Football stadium in Saitama, Japan

NACK5 Stadium Omiya (ナックファイブスタジアム大宮, Nakku-faibu Sutajiamu Ōmiya) is a football stadium located in Ōmiya-ku, Saitama, Japan. It is the home stadium of J2 League club RB Omiya Ardija.

It was formerly known as Omiya Football Stadium. Since 14 May 2007 it has been called NACK5 Stadium Omiya (ナックファイブスタジアム大宮, Nakku-faibu Sutajiamu Ōmiya) for the naming rights.

==History==
Built in 1960, it was one of the first stadia in Japan dedicated to the code.
The grandstands were added to host several matches of 1964 Summer Olympics and 1967 National Sports Festival of Japan.
The stadium used to accommodate 12,500 spectators.

In 2006-2007 it was closed for expansion works to meet the J. League Division 1 requirements for Ardija to host its home matches.
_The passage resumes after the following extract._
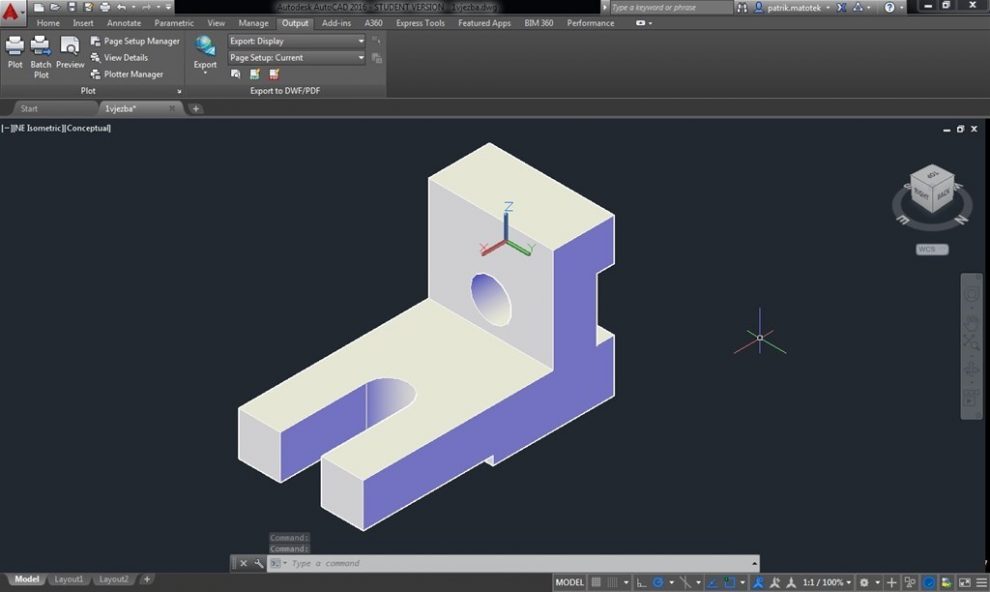The width and height of the screenshot is (990, 592).
Task: Toggle polar tracking in the status bar
Action: click(658, 582)
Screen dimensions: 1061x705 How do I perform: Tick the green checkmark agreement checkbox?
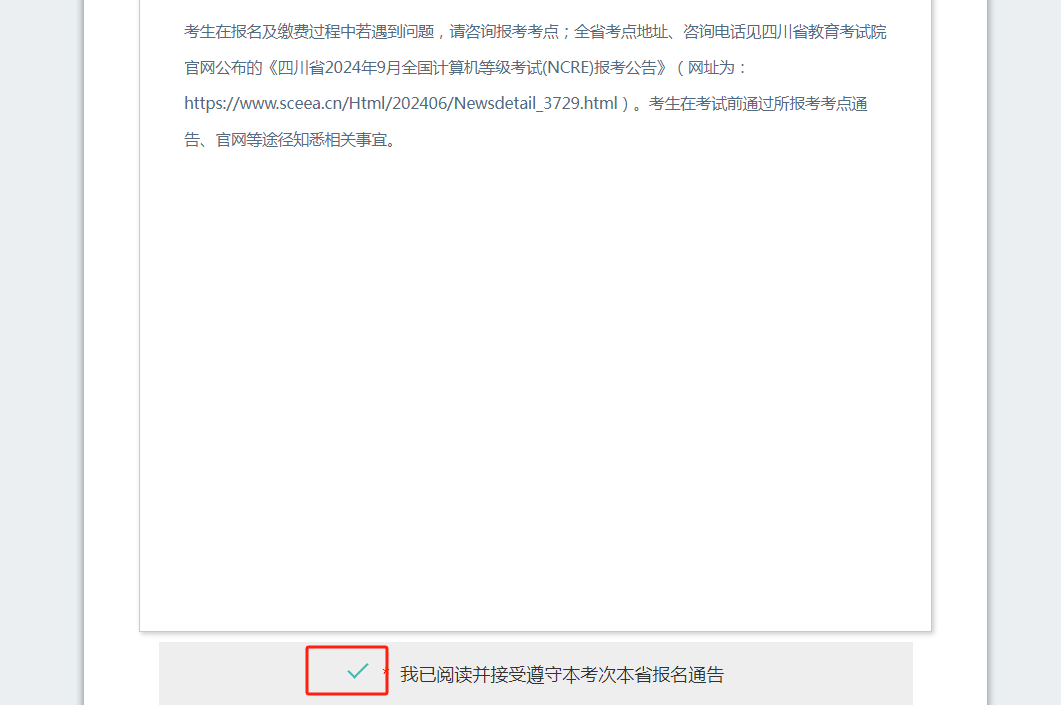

Ardija used Saitama Stadium 2002 and Urawa Komaba Stadium until works were complete.

From 14 May 2007 it would be called NACK5 Stadium Omiya (ナックファイブスタジアム大宮, Nakku-faibu Sutajiamu Ōmiya) to reflect a six-year sponsorship from FM NACK5 (エフエムナックファイブ, Efu Emu Nakku-Faibu) (JODV-FM, 79.5 MHz), an independent commercial radio station based in Ōmiya-ku and covering Saitama Prefecture.

The expansion works were complete in October 2007 and since it accommodates 15,491 spectators.

On 11 November, the re-opening match was held as a J. League season match between the Ardija and Oita Trinita (1-2).

==In popular culture==
In Captain Tsubasa, the stadium was used for the High School National Championships.